* [Complete the following]
[1] Using the thread on duck and chicken compatibility, decide whether each statement agrees with it, and answer yes or no with the deciding words quoted exactly: (a) peppyrox's muscovy ducks sleep with the hens and rooster at night; (b) Scoope's quail sleep with Willy the drake; (c) Hobo keeps the geese in a separate pen from the chickens.
[2] From the thread on duck and chicken compatibility, extract the passage from "## peppyrox (Apr" up to and including "(Jan 16, 2011)", copied word for word.
[3] Turn the paragraph of the thread on duck and chicken compatibility that begins "we have an indian runner drake" into a short list, keeping its main facts.

# Duck and chicken compatibility



## NorthernMama (Mar 12, 2008)

In my experience ducks and chickens don't get along in a small coop. Given preference the ducks will avoid the chickens. If you want to see a real fight though, put a goose in with the chickens! Seriously, though, I would take the duck out of there. It needs its own space.


----------



## Cowgirl101 (Oct 12, 2010)

NorthernMama said:


> In my experience ducks and chickens don't get along in a small coop. Given preference the ducks will avoid the chickens. If you want to see a real fight though, put a goose in with the chickens! Seriously, though, I would take the duck out of there. It needs its own space.



Yea Killer is avoiding the chickens, it's bad man..
I'm going to fit the duck coop, I thought she would like it so she was fly around some unlike her duck coop.


----------



## BelgianDream (Dec 16, 2010)

Mine get along fine...


----------



## Cowgirl101 (Oct 12, 2010)

My don't we had to put Killer in her own coop.. Killer is the duck. They hate her...


----------



## peppyrox (Apr 23, 2010)

I have two muscovy ducks - a female and a drake... and they get along fine with my four hens and rooster... they all sleep in a smallish coop together at night. Maybe the type of ducks make a difference... anyway, best of luck with them


----------



## ButtInTheDirt (Jan 16, 2011)

My ducks and chickens get along, but they don't exactally hang out with eachother. When let roam around, they get a huge space that they can separate themselves from eachother. Having one duck with a bunch of chickens they might have a bit of a squabble. It's best to keep them separated.


----------



## Scoope (Oct 19, 2010)

we have an indian runner drake in with our chooks, the hen house opens onto the main run and we bought a little nesting box for Willy (the drake) and they mingle during the day - Willy spends most of the day on the little pond hanging out on the island in the middle and the chooks are too 'chicken' to go in the water and so they can get away from eachother , chooks go in their house at night , Willy goes in his at night - no problems.

Have just bought Willy a girlfriend - christened ''cheap' Date " by DH - will be interesting to see how it goes.


----------



## Scoope (Oct 19, 2010)

We have a couple of Quail in the big run too - , no problems , they sleep with the chooks


----------



## Hobo (Feb 20, 2011)

I have 5 geese, 8 ducks, 2 turkeys and a dozen chickens all together in the same pen. They have a lot of room to run around and three different spots to get in out of the weather. But they all get along fine.


----------

* [Record set]
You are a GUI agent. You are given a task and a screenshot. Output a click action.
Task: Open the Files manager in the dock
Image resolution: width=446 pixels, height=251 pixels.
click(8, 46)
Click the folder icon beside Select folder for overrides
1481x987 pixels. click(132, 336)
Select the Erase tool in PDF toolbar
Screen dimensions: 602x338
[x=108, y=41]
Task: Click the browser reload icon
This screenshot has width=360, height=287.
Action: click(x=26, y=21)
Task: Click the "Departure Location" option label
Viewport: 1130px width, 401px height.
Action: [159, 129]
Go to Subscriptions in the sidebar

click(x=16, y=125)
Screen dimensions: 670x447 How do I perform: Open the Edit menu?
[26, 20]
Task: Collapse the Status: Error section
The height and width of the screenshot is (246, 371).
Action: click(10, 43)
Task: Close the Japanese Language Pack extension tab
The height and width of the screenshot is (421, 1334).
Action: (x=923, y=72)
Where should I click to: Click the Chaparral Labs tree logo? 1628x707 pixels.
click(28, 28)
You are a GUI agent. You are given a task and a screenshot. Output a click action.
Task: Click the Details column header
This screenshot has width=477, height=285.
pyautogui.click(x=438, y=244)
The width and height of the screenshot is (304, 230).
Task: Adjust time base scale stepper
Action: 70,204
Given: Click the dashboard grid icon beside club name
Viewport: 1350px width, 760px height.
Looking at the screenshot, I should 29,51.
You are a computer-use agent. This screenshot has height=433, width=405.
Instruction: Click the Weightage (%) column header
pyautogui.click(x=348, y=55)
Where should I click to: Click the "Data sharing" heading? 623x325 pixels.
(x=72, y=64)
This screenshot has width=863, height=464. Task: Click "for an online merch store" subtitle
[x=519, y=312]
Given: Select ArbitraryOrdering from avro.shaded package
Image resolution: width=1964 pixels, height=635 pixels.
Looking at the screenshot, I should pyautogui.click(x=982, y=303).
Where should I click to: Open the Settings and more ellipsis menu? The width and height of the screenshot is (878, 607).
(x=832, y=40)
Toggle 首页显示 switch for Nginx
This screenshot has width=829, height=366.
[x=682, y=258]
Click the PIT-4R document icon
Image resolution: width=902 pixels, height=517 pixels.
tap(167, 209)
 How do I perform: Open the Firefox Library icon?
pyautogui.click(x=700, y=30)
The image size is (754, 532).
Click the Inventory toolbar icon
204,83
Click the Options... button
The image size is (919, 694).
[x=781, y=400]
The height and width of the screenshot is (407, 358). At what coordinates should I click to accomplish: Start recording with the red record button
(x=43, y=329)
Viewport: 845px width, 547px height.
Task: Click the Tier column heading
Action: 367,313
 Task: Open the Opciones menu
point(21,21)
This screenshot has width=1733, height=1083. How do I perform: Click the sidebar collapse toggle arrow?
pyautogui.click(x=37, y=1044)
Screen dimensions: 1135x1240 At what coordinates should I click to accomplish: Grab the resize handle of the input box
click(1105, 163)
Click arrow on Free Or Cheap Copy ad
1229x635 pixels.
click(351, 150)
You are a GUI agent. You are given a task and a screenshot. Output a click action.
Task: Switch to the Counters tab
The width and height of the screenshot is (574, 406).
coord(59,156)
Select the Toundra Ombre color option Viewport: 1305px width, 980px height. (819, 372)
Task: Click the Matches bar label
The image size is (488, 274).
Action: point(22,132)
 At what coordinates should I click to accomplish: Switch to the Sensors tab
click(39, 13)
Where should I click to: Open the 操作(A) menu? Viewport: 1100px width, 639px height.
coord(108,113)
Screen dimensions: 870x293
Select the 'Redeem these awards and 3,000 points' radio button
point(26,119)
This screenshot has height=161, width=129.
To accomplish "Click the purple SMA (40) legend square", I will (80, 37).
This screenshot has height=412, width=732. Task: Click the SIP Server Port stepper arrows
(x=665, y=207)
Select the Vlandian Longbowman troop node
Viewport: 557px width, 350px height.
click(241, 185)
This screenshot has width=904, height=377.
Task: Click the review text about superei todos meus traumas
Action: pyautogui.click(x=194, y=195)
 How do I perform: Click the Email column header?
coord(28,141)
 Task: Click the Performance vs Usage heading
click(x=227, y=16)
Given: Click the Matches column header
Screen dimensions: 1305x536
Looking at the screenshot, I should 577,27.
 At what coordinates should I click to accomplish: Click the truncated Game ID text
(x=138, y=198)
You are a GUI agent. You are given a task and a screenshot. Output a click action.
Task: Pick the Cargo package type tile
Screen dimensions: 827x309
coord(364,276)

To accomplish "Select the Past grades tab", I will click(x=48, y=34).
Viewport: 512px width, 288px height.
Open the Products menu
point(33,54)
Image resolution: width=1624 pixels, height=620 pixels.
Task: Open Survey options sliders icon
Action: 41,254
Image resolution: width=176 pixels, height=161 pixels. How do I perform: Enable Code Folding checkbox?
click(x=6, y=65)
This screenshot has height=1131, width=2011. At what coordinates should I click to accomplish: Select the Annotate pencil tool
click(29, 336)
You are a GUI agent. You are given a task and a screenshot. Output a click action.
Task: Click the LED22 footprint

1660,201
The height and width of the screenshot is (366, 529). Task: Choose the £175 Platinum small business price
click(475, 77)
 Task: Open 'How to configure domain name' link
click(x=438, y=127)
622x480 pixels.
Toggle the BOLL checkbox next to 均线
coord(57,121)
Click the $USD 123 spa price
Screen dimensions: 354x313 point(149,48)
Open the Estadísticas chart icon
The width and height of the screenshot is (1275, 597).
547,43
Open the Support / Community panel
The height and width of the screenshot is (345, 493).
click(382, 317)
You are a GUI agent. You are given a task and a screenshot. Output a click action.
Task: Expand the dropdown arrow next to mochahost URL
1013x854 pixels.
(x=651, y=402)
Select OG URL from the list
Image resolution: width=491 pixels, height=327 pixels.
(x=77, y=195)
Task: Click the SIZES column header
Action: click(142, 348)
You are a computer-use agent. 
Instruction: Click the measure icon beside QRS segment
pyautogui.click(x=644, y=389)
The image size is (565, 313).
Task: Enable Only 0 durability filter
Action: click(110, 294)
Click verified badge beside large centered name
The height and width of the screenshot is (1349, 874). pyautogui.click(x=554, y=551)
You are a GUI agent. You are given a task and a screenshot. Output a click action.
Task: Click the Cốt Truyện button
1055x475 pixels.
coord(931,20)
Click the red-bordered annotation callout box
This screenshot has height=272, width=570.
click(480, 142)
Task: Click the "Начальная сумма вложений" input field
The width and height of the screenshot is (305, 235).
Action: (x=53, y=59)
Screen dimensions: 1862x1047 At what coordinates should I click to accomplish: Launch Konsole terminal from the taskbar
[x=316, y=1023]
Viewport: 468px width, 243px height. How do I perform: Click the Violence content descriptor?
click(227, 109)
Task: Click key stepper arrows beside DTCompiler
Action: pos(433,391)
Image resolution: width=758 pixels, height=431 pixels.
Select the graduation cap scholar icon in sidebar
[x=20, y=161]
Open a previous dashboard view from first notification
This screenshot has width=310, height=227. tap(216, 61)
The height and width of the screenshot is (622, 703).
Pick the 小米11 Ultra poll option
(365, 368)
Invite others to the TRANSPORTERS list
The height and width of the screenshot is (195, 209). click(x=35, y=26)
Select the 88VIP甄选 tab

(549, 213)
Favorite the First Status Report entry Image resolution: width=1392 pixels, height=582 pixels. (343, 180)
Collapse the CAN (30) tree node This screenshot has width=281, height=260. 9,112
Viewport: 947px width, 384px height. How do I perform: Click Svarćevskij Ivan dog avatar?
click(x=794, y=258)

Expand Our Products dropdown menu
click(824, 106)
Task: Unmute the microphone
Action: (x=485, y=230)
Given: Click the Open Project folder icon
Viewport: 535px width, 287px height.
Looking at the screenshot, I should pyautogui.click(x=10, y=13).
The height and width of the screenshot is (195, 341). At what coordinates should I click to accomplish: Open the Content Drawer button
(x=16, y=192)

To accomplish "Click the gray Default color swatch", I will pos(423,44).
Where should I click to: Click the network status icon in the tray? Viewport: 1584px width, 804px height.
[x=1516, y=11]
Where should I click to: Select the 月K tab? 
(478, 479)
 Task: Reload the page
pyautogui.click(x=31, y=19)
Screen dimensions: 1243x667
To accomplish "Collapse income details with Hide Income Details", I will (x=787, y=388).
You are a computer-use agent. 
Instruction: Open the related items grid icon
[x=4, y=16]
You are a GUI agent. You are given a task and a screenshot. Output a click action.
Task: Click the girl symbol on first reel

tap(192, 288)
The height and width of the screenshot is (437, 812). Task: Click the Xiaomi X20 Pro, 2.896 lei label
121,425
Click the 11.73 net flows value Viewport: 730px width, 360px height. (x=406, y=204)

* [Full solutions]
[1]
(a) Yes: "they all sleep in a smallish coop together at night".
(b) No: "they sleep with the chooks".
(c) No: "all together in the same pen".

[2]
## peppyrox (Apr 23, 2010)

I have two muscovy ducks - a female and a drake... and they get along fine with my four hens and rooster... they all sleep in a smallish coop together at night. Maybe the type of ducks make a difference... anyway, best of luck with them


----------



## ButtInTheDirt (Jan 16, 2011)

[3]
- An Indian Runner drake named Willy lives in with the chooks.
- The hen house opens onto the main run, and Willy has a little nesting box of his own.
- The birds mingle during the day, and Willy spends most of it on the little pond, on the island in the middle.
- The chooks won't go into the water, so they and Willy can get away from each other.
- At night the chooks go into their house and Willy into his, with no problems.